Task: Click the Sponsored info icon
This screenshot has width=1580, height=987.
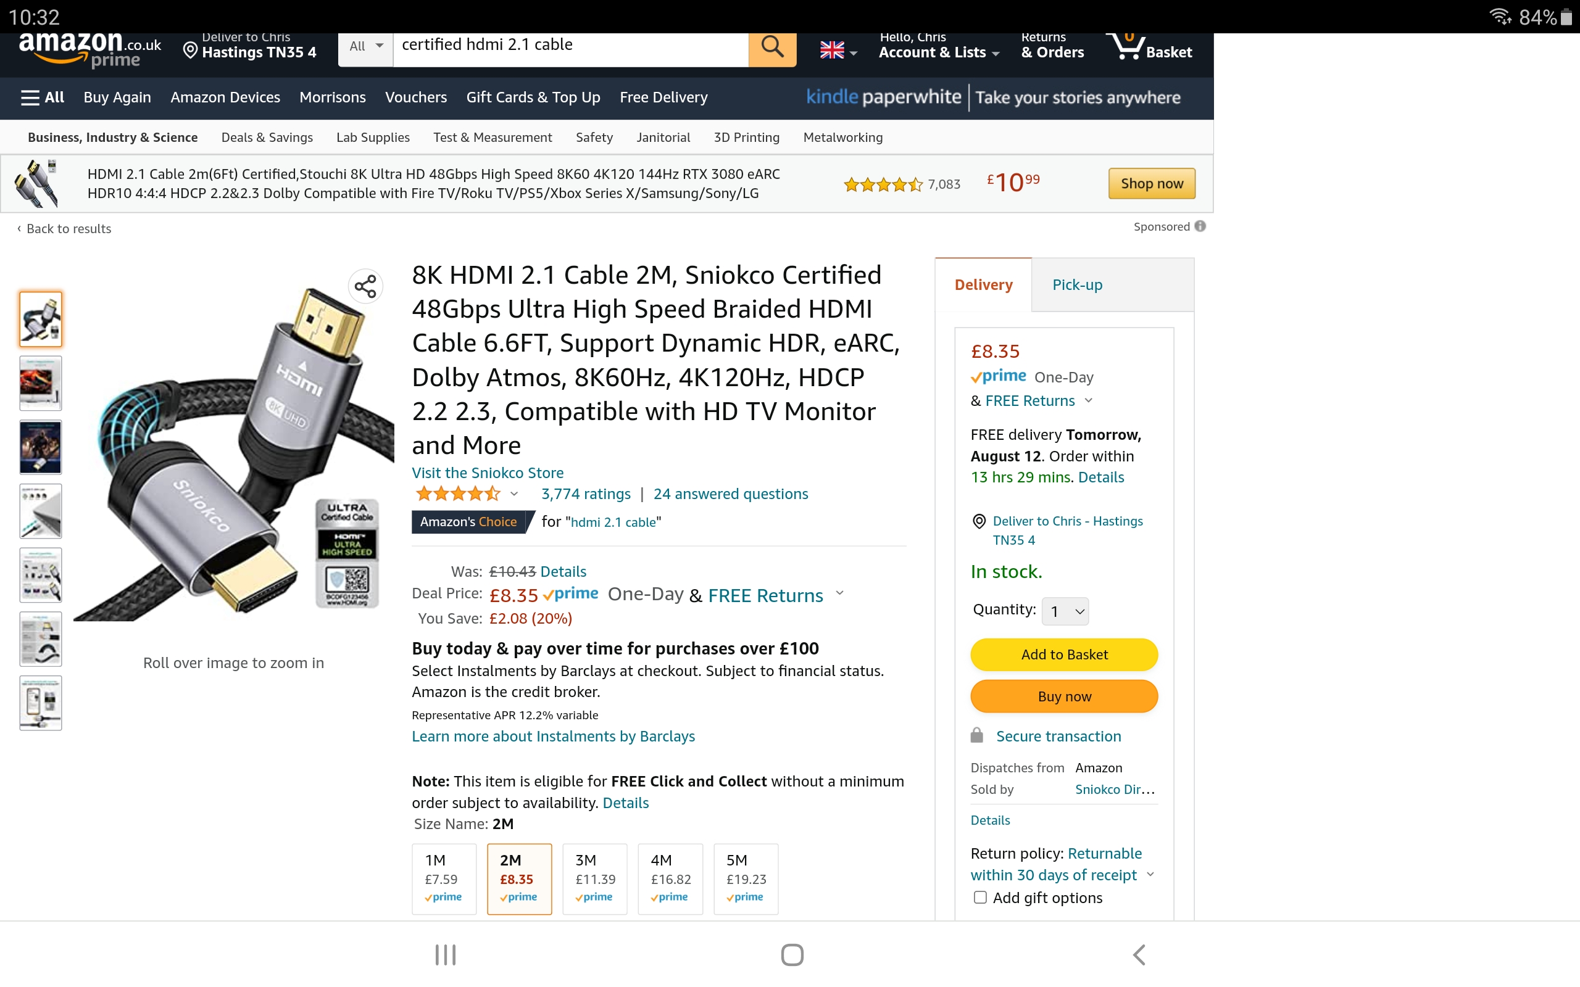Action: (1200, 226)
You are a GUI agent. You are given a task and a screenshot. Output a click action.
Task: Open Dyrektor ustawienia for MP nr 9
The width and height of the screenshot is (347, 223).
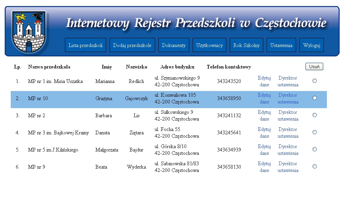coord(288,167)
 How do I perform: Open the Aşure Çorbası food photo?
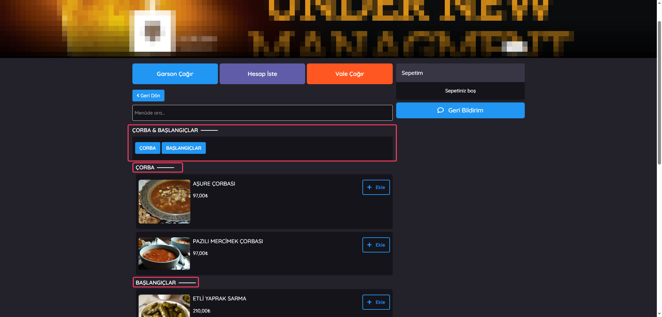click(164, 201)
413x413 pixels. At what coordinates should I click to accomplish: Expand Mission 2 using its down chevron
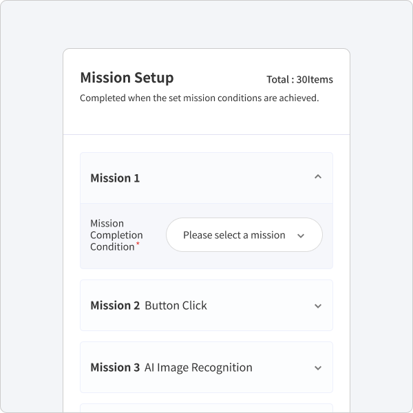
◇ ◇ ◇
Task instructions
Copy out all the data above exactly as written. Skip the pictures.

Reply to the exercise
Task: Click the Sponsored info icon
This screenshot has width=1580, height=987.
Action: (1200, 226)
You are a GUI agent. You are given a task and a screenshot. Output a click action.
Task: Open Dyrektor ustawienia for MP nr 9
The width and height of the screenshot is (347, 223).
coord(288,167)
 How do I perform: Open the Aşure Çorbası food photo?
click(164, 201)
413x413 pixels. At what coordinates should I click to accomplish: Expand Mission 2 using its down chevron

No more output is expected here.